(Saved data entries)
>>>>
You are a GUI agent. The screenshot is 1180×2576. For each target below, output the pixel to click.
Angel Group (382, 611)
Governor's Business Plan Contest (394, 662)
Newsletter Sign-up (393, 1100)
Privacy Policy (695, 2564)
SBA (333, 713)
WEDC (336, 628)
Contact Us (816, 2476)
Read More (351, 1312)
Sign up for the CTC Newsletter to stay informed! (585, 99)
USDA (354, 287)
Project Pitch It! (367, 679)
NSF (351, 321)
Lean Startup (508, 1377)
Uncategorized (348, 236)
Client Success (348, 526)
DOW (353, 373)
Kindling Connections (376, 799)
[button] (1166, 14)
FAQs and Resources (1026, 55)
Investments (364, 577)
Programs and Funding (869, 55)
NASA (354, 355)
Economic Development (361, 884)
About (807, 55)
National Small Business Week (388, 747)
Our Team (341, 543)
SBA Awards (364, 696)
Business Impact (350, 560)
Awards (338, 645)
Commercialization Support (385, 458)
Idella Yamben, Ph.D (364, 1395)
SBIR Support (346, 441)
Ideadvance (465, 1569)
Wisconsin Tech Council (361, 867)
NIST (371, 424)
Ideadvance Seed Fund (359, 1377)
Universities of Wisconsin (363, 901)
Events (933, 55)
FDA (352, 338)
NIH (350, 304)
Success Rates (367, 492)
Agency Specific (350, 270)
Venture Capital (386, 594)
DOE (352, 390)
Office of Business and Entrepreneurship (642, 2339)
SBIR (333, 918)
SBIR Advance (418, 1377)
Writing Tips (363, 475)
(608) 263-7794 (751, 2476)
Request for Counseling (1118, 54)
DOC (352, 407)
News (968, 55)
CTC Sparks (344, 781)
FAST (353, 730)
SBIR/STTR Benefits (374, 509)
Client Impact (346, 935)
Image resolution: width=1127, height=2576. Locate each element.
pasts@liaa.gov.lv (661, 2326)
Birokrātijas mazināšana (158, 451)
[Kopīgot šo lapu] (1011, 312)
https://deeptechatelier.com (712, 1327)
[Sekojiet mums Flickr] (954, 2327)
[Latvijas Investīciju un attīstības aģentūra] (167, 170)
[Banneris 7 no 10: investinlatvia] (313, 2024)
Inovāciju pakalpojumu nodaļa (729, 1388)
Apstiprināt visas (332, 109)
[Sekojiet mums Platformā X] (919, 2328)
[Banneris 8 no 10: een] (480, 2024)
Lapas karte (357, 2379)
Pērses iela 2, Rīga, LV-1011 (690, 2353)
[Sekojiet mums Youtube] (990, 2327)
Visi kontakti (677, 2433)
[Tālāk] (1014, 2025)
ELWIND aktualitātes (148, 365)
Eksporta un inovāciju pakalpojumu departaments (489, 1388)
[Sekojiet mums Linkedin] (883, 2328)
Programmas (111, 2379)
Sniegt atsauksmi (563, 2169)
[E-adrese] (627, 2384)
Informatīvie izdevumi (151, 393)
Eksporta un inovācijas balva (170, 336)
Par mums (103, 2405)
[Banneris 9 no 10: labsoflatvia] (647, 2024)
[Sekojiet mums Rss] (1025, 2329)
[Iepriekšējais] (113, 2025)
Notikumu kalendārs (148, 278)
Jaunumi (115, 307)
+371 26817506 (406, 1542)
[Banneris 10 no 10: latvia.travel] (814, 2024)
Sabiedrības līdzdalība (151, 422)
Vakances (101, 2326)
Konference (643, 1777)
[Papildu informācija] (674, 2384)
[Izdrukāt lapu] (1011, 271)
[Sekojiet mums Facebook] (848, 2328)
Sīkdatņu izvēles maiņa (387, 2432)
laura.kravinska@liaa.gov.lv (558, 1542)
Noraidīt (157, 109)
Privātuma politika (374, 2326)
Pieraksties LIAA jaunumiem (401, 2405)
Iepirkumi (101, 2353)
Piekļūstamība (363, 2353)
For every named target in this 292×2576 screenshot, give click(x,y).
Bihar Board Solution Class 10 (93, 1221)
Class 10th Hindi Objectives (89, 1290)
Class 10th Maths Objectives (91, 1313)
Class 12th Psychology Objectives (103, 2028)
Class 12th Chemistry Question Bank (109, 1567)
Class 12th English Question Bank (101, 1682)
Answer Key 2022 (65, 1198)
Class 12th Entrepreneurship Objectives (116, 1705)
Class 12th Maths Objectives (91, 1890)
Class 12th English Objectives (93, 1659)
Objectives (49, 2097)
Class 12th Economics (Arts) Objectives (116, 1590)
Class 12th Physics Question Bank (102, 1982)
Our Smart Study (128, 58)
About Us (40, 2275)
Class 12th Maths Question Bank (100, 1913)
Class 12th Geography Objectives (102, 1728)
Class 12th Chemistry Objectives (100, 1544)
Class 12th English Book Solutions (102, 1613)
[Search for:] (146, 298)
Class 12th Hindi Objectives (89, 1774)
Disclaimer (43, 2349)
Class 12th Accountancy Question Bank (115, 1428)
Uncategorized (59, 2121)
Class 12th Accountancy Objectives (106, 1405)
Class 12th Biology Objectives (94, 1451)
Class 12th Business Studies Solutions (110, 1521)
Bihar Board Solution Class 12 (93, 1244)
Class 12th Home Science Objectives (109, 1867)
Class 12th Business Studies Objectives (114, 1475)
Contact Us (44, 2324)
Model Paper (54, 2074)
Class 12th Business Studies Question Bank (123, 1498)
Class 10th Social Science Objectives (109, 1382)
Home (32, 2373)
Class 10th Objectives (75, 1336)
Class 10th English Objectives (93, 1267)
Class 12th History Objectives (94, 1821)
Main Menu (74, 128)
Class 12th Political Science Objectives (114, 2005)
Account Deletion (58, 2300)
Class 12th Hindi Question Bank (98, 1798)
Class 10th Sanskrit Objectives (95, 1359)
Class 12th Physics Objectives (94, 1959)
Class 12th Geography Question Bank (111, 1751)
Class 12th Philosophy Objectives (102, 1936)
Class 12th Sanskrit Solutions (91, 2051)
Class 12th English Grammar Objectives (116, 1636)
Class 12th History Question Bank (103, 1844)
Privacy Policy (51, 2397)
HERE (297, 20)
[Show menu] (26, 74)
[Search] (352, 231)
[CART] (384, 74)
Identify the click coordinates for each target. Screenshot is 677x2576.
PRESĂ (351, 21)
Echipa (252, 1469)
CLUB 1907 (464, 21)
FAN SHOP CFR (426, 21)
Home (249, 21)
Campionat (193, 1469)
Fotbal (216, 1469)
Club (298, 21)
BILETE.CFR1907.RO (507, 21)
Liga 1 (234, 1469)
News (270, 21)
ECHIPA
<<<<
**REQUIRED WORK**.
Set all the data down again, exactly as it reads above.

**RESPONSE AREA**.
You are a GUI agent. The screenshot is 1180×2576. For each target below, output the pixel to click.
Angel Group (382, 611)
Governor's Business Plan Contest (394, 662)
Newsletter Sign-up (393, 1100)
Privacy Policy (695, 2564)
SBA (333, 713)
WEDC (336, 628)
Contact Us (816, 2476)
Read More (351, 1312)
Sign up for the CTC Newsletter to stay informed! (585, 99)
USDA (354, 287)
Project Pitch It! (367, 679)
NSF (351, 321)
Lean Startup (508, 1377)
Uncategorized (348, 236)
Client Success (348, 526)
DOW (353, 373)
Kindling Connections (376, 799)
[button] (1166, 14)
FAQs and Resources (1026, 55)
Investments (364, 577)
Programs and Funding (869, 55)
NASA (354, 355)
Economic Development (361, 884)
About (807, 55)
National Small Business Week (388, 747)
Our Team (341, 543)
SBA Awards (364, 696)
Business Impact (350, 560)
Awards (338, 645)
Commercialization Support (385, 458)
Idella Yamben, Ph.D (364, 1395)
SBIR Support (346, 441)
Ideadvance (465, 1569)
Wisconsin Tech Council (361, 867)
NIST (371, 424)
Ideadvance Seed Fund (359, 1377)
Universities of Wisconsin (363, 901)
Events (933, 55)
FDA (352, 338)
NIH (350, 304)
Success Rates (367, 492)
Agency Specific (350, 270)
Venture Capital (386, 594)
DOE (352, 390)
Office of Business and Entrepreneurship (642, 2339)
SBIR (333, 918)
SBIR Advance (418, 1377)
Writing Tips (363, 475)
(608) 263-7794 (751, 2476)
Request for Counseling (1118, 54)
DOC (352, 407)
News (968, 55)
CTC Sparks (344, 781)
FAST (353, 730)
SBIR/STTR Benefits (374, 509)
Client Impact (346, 935)
Image resolution: width=1127, height=2576. Locate each element.
pasts@liaa.gov.lv (661, 2326)
Birokrātijas mazināšana (158, 451)
[Kopīgot šo lapu] (1011, 312)
https://deeptechatelier.com (712, 1327)
[Sekojiet mums Flickr] (954, 2327)
[Latvijas Investīciju un attīstības aģentūra] (167, 170)
[Banneris 7 no 10: investinlatvia] (313, 2024)
Inovāciju pakalpojumu nodaļa (729, 1388)
Apstiprināt visas (332, 109)
[Sekojiet mums Platformā X] (919, 2328)
[Banneris 8 no 10: een] (480, 2024)
Lapas karte (357, 2379)
Pērses iela 2, Rīga, LV-1011 (690, 2353)
[Sekojiet mums Youtube] (990, 2327)
Visi kontakti (677, 2433)
[Tālāk] (1014, 2025)
ELWIND aktualitātes (148, 365)
Eksporta un inovāciju pakalpojumu departaments (489, 1388)
[Sekojiet mums Linkedin] (883, 2328)
Programmas (111, 2379)
Sniegt atsauksmi (563, 2169)
[E-adrese] (627, 2384)
Informatīvie izdevumi (151, 393)
Eksporta un inovācijas balva (170, 336)
Par mums (103, 2405)
[Banneris 9 no 10: labsoflatvia] (647, 2024)
[Sekojiet mums Rss] (1025, 2329)
[Iepriekšējais] (113, 2025)
Notikumu kalendārs (148, 278)
Jaunumi (115, 307)
+371 26817506 (406, 1542)
[Banneris 10 no 10: latvia.travel] (814, 2024)
Sabiedrības līdzdalība (151, 422)
Vakances (101, 2326)
Konference (643, 1777)
[Papildu informācija] (674, 2384)
[Izdrukāt lapu] (1011, 271)
[Sekojiet mums Facebook] (848, 2328)
Sīkdatņu izvēles maiņa (387, 2432)
laura.kravinska@liaa.gov.lv (558, 1542)
Noraidīt (157, 109)
Privātuma politika (374, 2326)
Pieraksties LIAA jaunumiem (401, 2405)
Iepirkumi (101, 2353)
Piekļūstamība (363, 2353)
For every named target in this 292×2576 screenshot, give click(x,y).
Bihar Board Solution Class 10 (93, 1221)
Class 10th Hindi Objectives (89, 1290)
Class 10th Maths Objectives (91, 1313)
Class 12th Psychology Objectives (103, 2028)
Class 12th Chemistry Question Bank (109, 1567)
Class 12th English Question Bank (101, 1682)
Answer Key 2022 (65, 1198)
Class 12th Entrepreneurship Objectives (116, 1705)
Class 12th Maths Objectives (91, 1890)
Class 12th English Objectives (93, 1659)
Objectives (49, 2097)
Class 12th Economics (Arts) Objectives (116, 1590)
Class 12th Physics Question Bank (102, 1982)
Our Smart Study (128, 58)
About Us (40, 2275)
Class 12th Maths Question Bank (100, 1913)
Class 12th Geography Objectives (102, 1728)
Class 12th Chemistry Objectives (100, 1544)
Class 12th English Book Solutions (102, 1613)
[Search for:] (146, 298)
Class 12th Hindi Objectives (89, 1774)
Disclaimer (43, 2349)
Class 12th Accountancy Question Bank (115, 1428)
Uncategorized (59, 2121)
Class 12th Accountancy Objectives (106, 1405)
Class 12th Biology Objectives (94, 1451)
Class 12th Business Studies Solutions (110, 1521)
Bihar Board Solution Class 12 (93, 1244)
Class 12th Home Science Objectives (109, 1867)
Class 12th Business Studies Objectives (114, 1475)
Contact Us (44, 2324)
Model Paper (54, 2074)
Class 12th Business Studies Question Bank (123, 1498)
Class 10th Social Science Objectives (109, 1382)
Home (32, 2373)
Class 10th Objectives (75, 1336)
Class 10th English Objectives (93, 1267)
Class 12th History Objectives (94, 1821)
Main Menu (74, 128)
Class 12th Political Science Objectives (114, 2005)
Account Deletion (58, 2300)
Class 12th Hindi Question Bank (98, 1798)
Class 10th Sanskrit Objectives (95, 1359)
Class 12th Physics Objectives (94, 1959)
Class 12th Geography Question Bank (111, 1751)
Class 12th Philosophy Objectives (102, 1936)
Class 12th Sanskrit Solutions (91, 2051)
Class 12th English Grammar Objectives (116, 1636)
Class 12th History Question Bank (103, 1844)
Privacy Policy (51, 2397)
HERE (297, 20)
[Show menu] (26, 74)
[Search] (352, 231)
[CART] (384, 74)
Identify the click coordinates for each target. Screenshot is 677x2576.
PRESĂ (351, 21)
Echipa (252, 1469)
CLUB 1907 (464, 21)
FAN SHOP CFR (426, 21)
Home (249, 21)
Campionat (193, 1469)
Fotbal (216, 1469)
Club (298, 21)
BILETE.CFR1907.RO (507, 21)
Liga 1 (234, 1469)
News (270, 21)
ECHIPA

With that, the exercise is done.